• SET TASK: Convert the material from the line containing "Task: Enable the From Instancer checkbox" through the line containing "pyautogui.click(x=18, y=163)" into a two-column CSV with the headers instruction and answer. Give one row for each text and its answer, and put each value in a single quoted field with line breaks replaced by spaces.

• DATASET ENTRIES:
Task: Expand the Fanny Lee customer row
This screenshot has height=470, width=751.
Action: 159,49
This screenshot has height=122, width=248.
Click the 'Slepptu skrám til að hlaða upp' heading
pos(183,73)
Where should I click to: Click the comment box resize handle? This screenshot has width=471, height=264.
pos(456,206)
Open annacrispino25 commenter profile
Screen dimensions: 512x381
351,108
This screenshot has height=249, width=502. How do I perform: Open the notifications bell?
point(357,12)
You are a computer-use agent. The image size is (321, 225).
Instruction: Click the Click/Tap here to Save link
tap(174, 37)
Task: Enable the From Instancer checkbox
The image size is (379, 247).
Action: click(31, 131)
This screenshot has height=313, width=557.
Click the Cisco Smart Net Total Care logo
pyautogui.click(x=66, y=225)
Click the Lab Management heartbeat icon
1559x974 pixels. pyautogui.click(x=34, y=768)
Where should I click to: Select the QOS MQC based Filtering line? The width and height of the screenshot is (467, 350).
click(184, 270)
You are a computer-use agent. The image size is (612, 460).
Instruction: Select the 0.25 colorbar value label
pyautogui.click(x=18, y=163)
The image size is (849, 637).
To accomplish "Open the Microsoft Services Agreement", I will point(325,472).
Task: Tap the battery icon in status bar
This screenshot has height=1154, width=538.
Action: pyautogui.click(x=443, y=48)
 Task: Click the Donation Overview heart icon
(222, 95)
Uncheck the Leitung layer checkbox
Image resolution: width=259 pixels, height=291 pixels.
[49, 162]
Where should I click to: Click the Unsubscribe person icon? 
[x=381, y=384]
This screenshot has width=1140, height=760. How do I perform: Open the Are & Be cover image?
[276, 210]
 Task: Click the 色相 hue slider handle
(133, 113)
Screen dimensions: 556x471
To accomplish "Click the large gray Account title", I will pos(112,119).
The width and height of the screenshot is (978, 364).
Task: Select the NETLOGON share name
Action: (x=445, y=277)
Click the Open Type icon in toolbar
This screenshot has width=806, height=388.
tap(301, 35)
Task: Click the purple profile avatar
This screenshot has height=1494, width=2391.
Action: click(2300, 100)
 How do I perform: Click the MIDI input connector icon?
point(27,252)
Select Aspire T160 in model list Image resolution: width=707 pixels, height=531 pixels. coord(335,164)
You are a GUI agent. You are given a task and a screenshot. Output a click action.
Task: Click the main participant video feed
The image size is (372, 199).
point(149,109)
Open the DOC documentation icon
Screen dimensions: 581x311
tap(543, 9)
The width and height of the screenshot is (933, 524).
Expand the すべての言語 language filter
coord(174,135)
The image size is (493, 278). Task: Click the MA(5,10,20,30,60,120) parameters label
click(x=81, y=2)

• ANSWER TO THIS TASK:
instruction,answer
"Task: Enable the From Instancer checkbox The image size is (379, 247).","Action: click(31, 131)"
"This screenshot has height=313, width=557. Click the Cisco Smart Net Total Care logo","pyautogui.click(x=66, y=225)"
"Click the Lab Management heartbeat icon","1559x974 pixels. pyautogui.click(x=34, y=768)"
"Where should I click to: Select the QOS MQC based Filtering line? The width and height of the screenshot is (467, 350).","click(184, 270)"
"You are a computer-use agent. The image size is (612, 460). Instruction: Select the 0.25 colorbar value label","pyautogui.click(x=18, y=163)"